Deadly criminals need policing

CREDIBILITY GULF When it comes to workplace safety and environmental crimes, BP has a lot of experience.

CREDIBILITY GULF When it comes to workplace safety and environmental tragedies, BP has a lot of relevant experience. Record fines haven't made a dent in its profits.

Whether the problem is blood spilled in the workplace or oil spilled in the oceans, a series of recent disasters show why more regulation of profit-hungry industries is needed.

“Twenty-nine dead coal miners in West Virginia, seven dead workers at an oil refinery in Washington State and 11 dead on a Gulf of Mexico oil rig followed by an ecological calamity, all in the span of a month, illustrate in blood the need for more regulation and stiffer enforcement,” said Leo W Gerard, president of the United Steelworkers (USW). He added: “Improving regulation and enforcement may cost money. But then, what is the value of the lives of those 47 workers killed in three workplace explosions in one month? What is the value of the oil-polluted Gulf waters and coastline?”

He said BP was a “perfect example” of why it is better to regulate than clean up the mess after disasters. The London-based multinational was found to be at fault in the March 2005 Texas City refinery blast that killed 15 workers and injured 170 more. But lessons weren’t learned and more offences, deaths and disasters followed.

“These were not natural disasters, not earthquakes like in Haiti or hurricanes like Katrina,” said USW’s Leo Gerard. “These are man-made disasters.” After the Texas City tragedy, USW met with oil industry representatives in an attempt to write new safety guidelines. “USW vice president Gary Beevers abandoned the effort because he felt the industry was more concerned about image than safety,” recalls Gerard. “As this year of fatal explosions has tragically illustrated, less government is a problem. More regulation is the solution.”

The Gulf of Mexico disaster – it became a disaster for BP not when 11 workers died, but when it became apparent the company was facing a costly environmental catastrophe as the Deepwater Horizon oil slick slimed the US coast – was not prevented by market forces, or self-regulation. Nor were earlier disasters, where it was workers that were the victims.

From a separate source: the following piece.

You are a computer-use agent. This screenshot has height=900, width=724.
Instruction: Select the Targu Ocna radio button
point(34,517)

According to ‘The bottom line’, published this month in Hazards magazine: “On 27 April 2010, just one week after a Gulf of Mexico oil rig hired by the company exploded with the loss of 11 lives, the London-based multinational said its profits hit for the first three months of 2010 $5.6 billion (£3.6bn), up 135 per cent on the same quarter last year.” It adds: “Oil lapping against a shore is bad news for a company, and the bad smell lingers. Workplace deaths, though, don’t cause lasting reputational harm, because the bottom line really is the bottom line for investors.

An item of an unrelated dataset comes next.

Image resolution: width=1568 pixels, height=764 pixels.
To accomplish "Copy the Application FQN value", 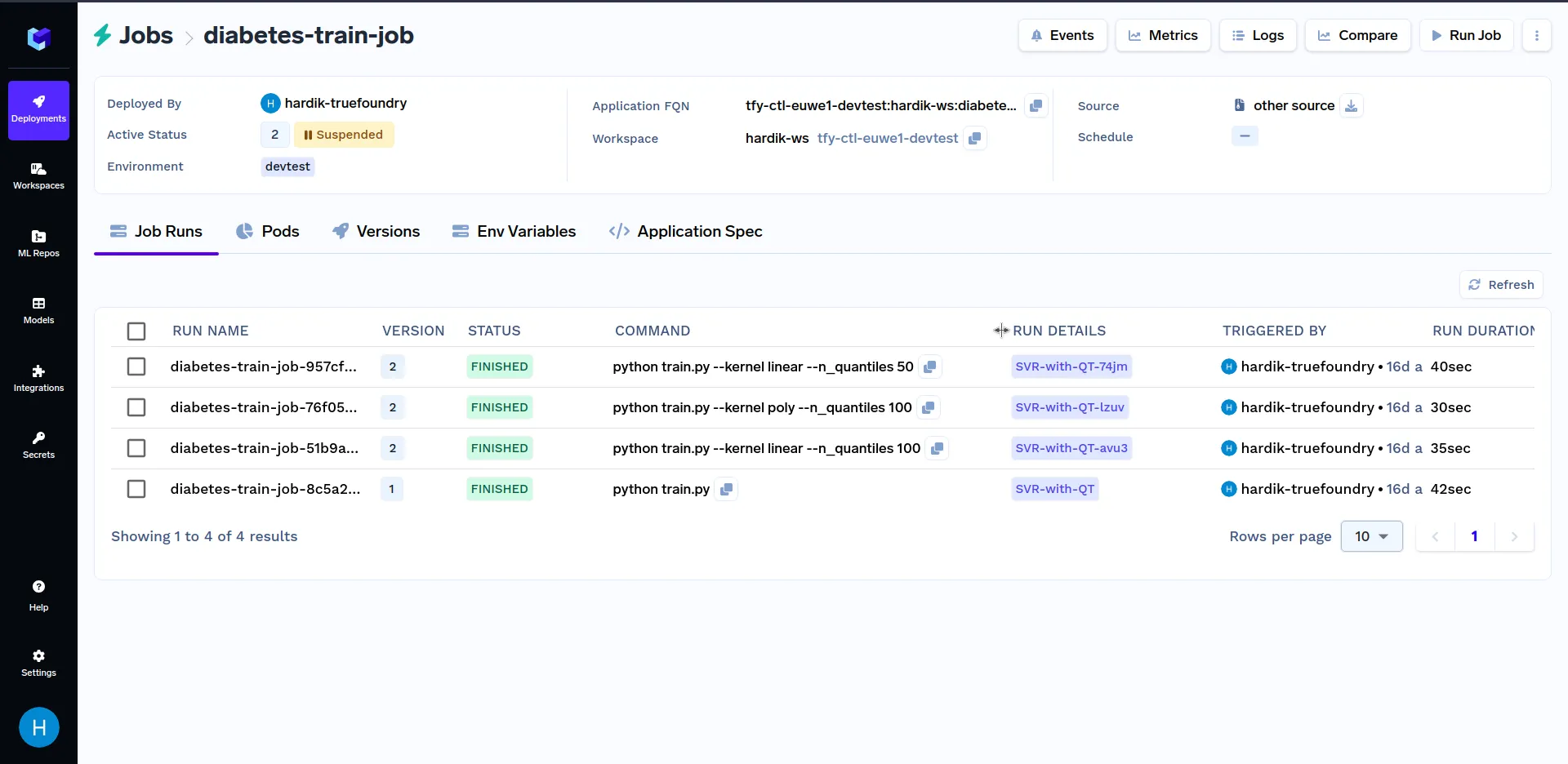I will (x=1036, y=105).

“The 2010 first quarter bumper profits, exceeding market expectations, came after a quarter in which BP attracted the USA’s largest ever safety fine. The 30 October 2009 penalty, at $87.4 million, was for failing to remedy safety problems identified after the Texas City refinery blast.

“The money markets, inevitably, weren’t interested. BP earned $2.6 million profit every hour round the clock for the first quarter of 2010. It could pay off the fine with profits pocketed before lunch on 2 January.”

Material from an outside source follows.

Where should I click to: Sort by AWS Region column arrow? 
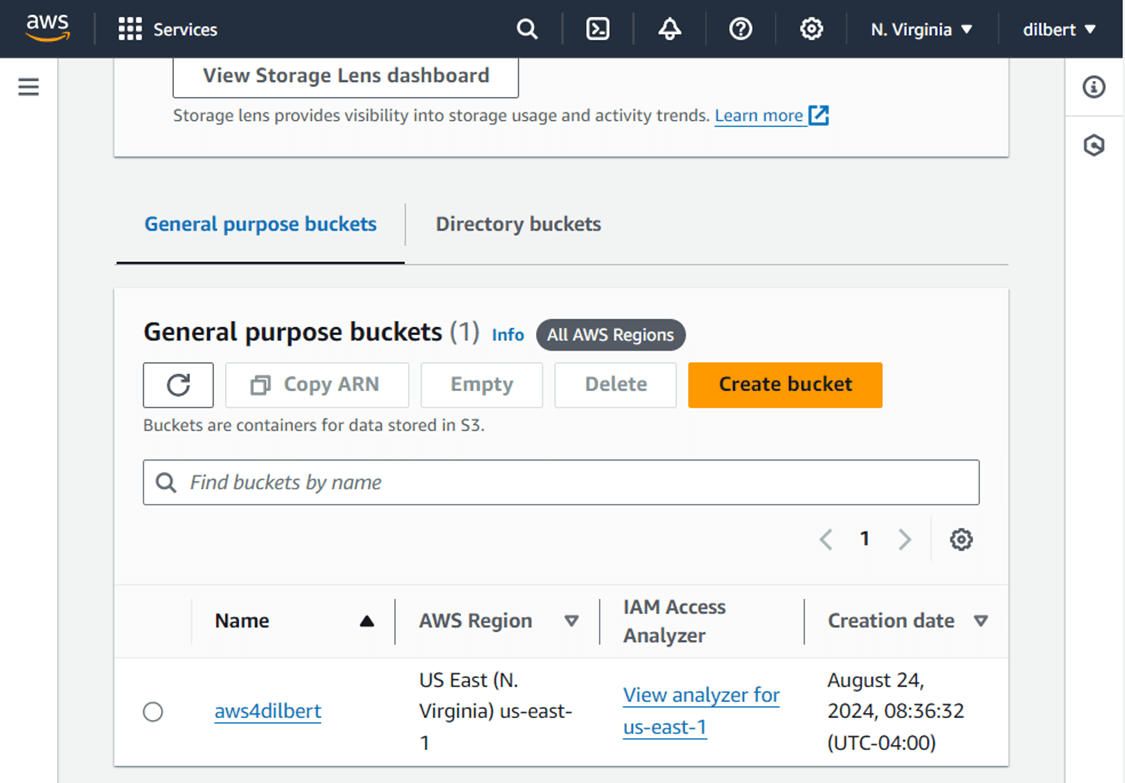[x=571, y=621]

The article notes that “while the official safety agencies talk tough after a disaster, the companies can frequently enjoy their quiet support or at least benefit from their regulatory impotence between outbreaks of bloodshed.

“BP had successfully lobbied against more stringent US offshore safety regulations and oversight prior to the Deepwater Horizon blast. In the UK, as a series of investigations left the safety reputation of BP’s London-based global board in tatters, The Health and Safety Executive (HSE) continued to feature the company as an exemplar of ‘director leadership’.  The case history was only removed in November 2009, after the official PR for BP was exposed by Hazards.”